[SOURCE MATERIAL — start]
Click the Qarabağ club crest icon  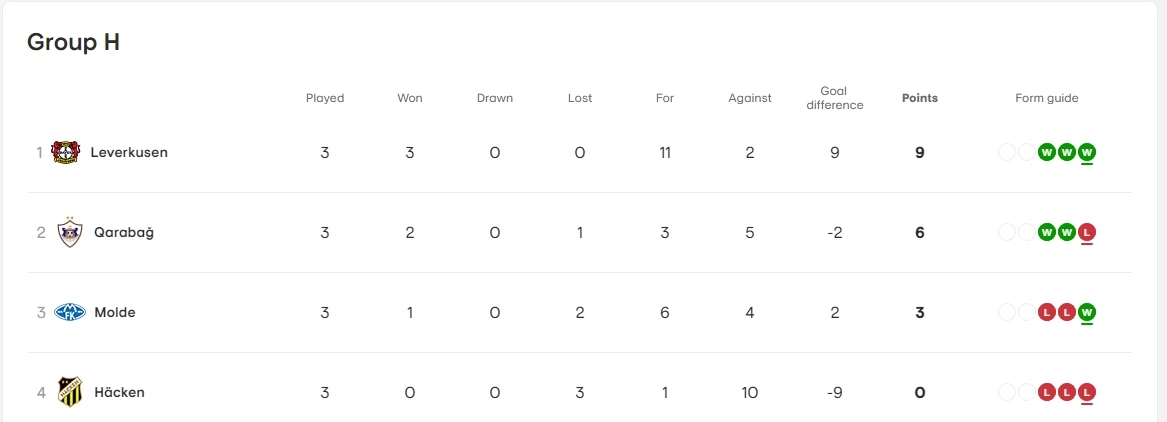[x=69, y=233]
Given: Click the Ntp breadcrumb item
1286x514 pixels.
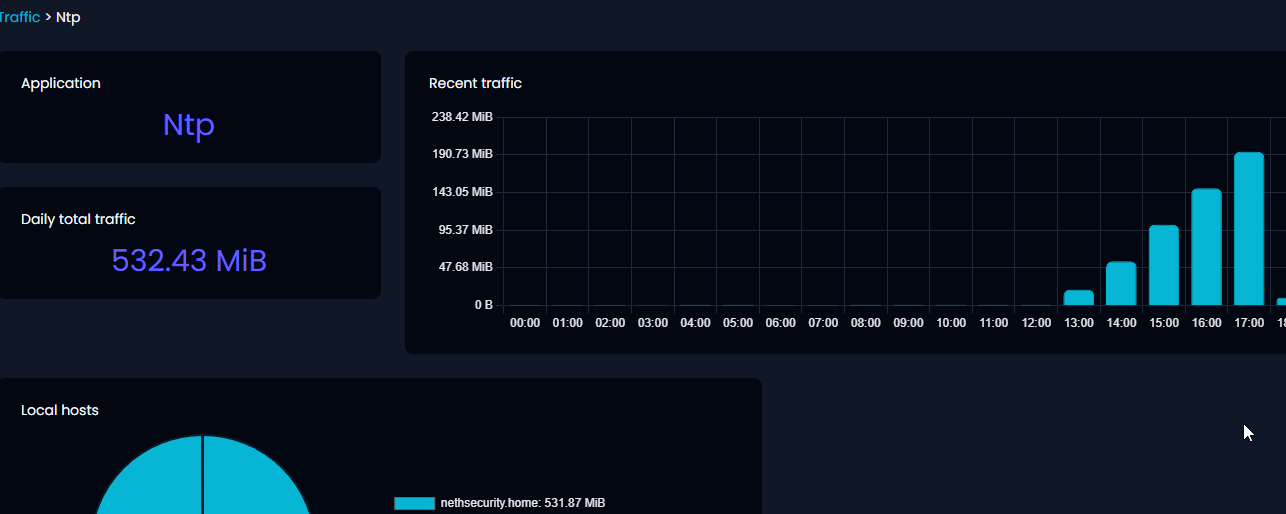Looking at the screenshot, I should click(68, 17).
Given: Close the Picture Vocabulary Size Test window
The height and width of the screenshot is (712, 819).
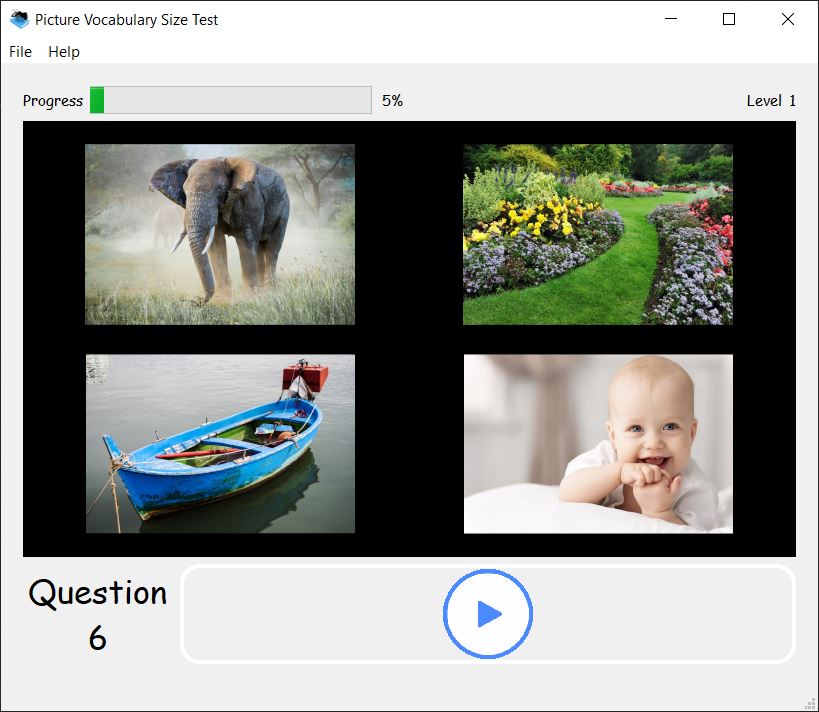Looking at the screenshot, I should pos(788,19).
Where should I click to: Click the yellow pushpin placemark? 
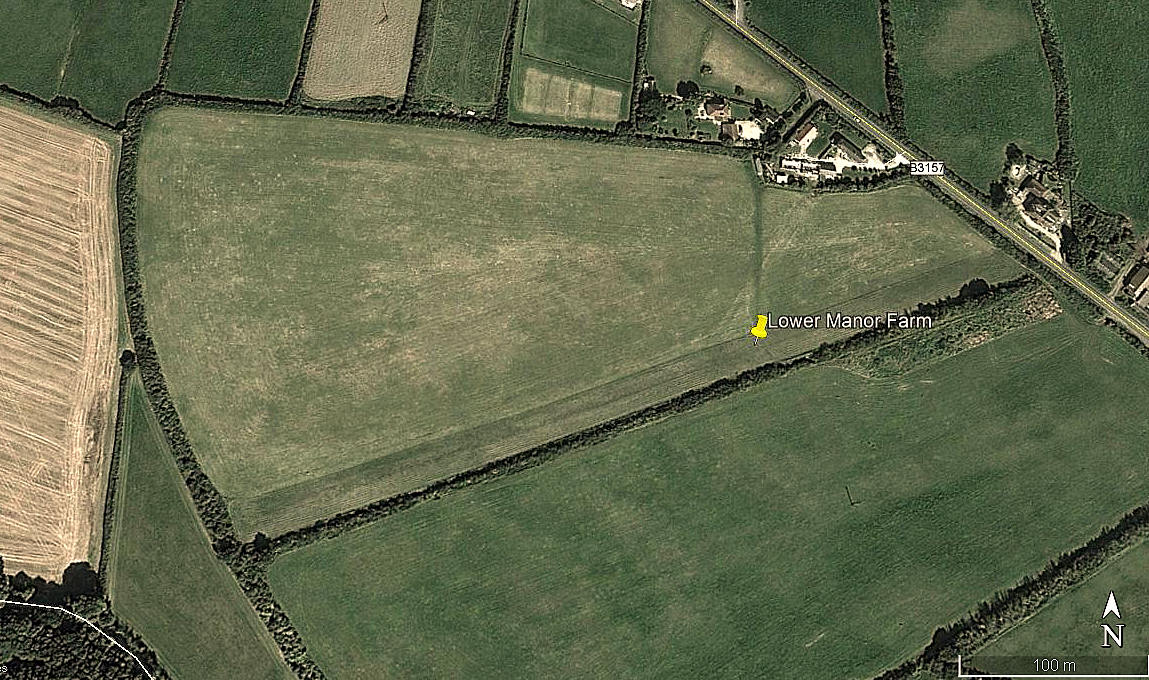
[SOURCE MATERIAL — finish]
- ACTION ITEM:
Beginning at the line that contains "Given: Click the Ntp breadcrumb item", transcribe it and every later line through the last line of the data above, exactly, and drop the pictures.

- OUTPUT OF THE TASK:
Given: Click the Ntp breadcrumb item
1286x514 pixels.
Looking at the screenshot, I should click(68, 17).
Given: Close the Picture Vocabulary Size Test window
The height and width of the screenshot is (712, 819).
Looking at the screenshot, I should pos(788,19).
Where should I click to: Click the yellow pushpin placemark? 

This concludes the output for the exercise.